Persona Vectors: Monitoring and Controlling Character Traits in Language Models

Paper · arXiv 2507.21509 · Published July 29, 2025

Large language models interact with users through a simulated “Assistant” persona. While the Assistant is typically trained to be helpful, harmless, and honest, it sometimes deviates from these ideals. In this paper, we identify directions in the model’s activation space—persona vectors—underlying several traits, such as evil, sycophancy, and propensity to hallucinate. We confirm that these vectors can be used to monitor fluctuations in the Assistant’s personality at deployment time. We then apply persona vectors to predict and control personality shifts that occur during training. We find that both intended and unintended personality changes after finetuning are strongly correlated with shifts along the relevant persona vectors.
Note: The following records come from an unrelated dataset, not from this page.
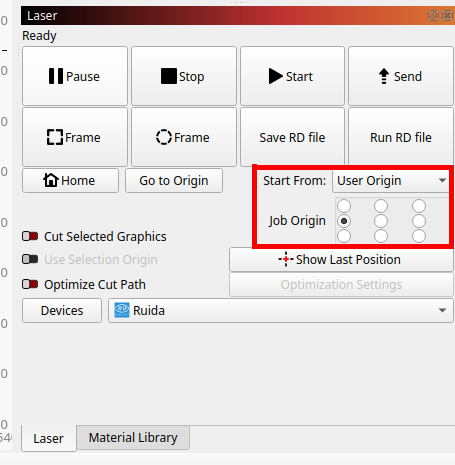
Task: Trace rectangular Frame around the job
Action: 75,137
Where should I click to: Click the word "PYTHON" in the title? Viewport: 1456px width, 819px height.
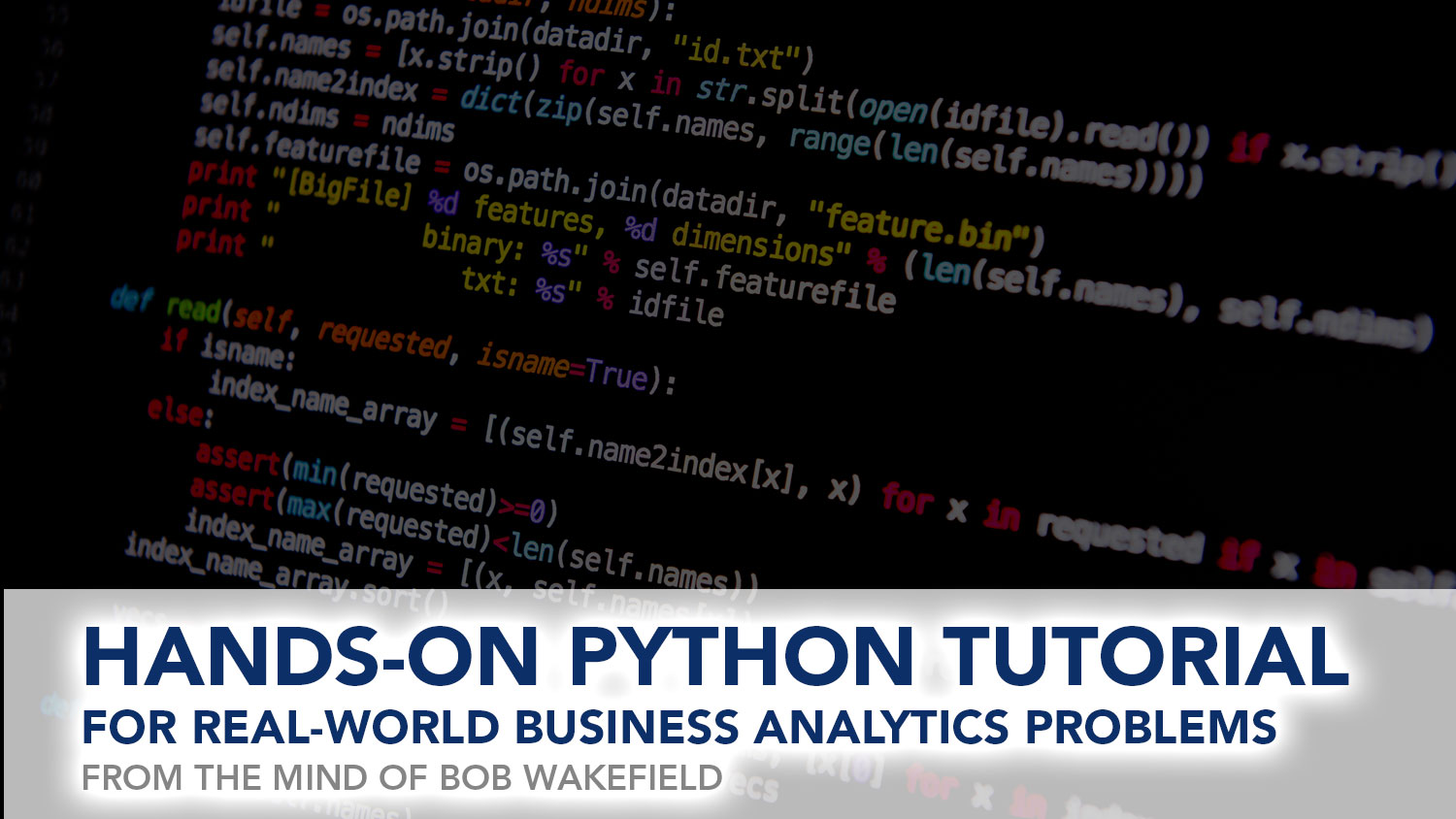click(743, 657)
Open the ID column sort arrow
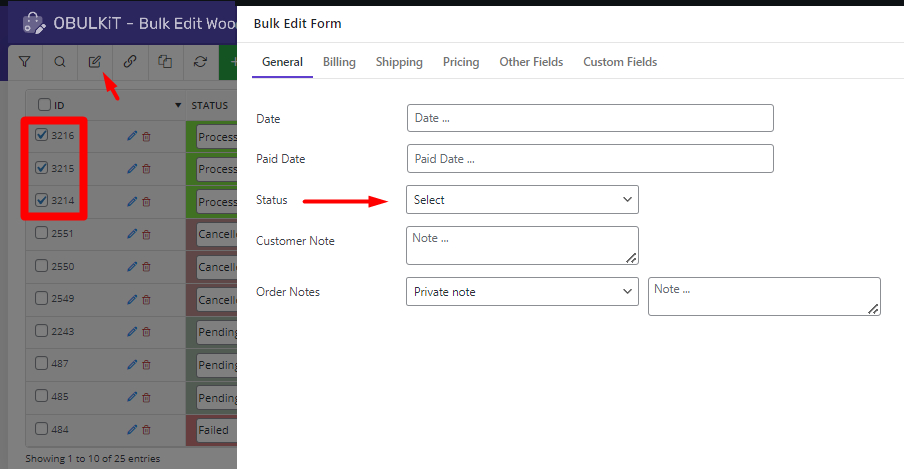Image resolution: width=904 pixels, height=469 pixels. coord(178,106)
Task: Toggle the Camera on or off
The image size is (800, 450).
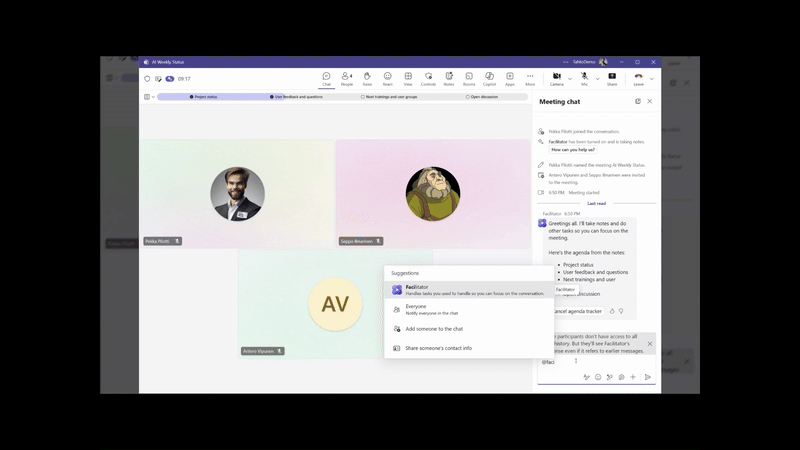Action: [557, 78]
These shifts can be mitigated through post-hoc intervention, or avoided in the first place with a new preventative steering method. Moreover, persona vectors can be used to flag training data that will produce undesirable personality changes, both at the dataset level and the individual sample level. Our method for extracting persona vectors is automated and can be applied to any personality trait of interest, given only a natural-language description.

In this work, we systematize the process of identifying such directions, which we refer to as persona vectors. Building on general frameworks for translating concepts into linear directions (Zou et al., 2025;Wu et al., 2025), we develop an automated pipeline for extracting persona vectors from natural language trait descriptions.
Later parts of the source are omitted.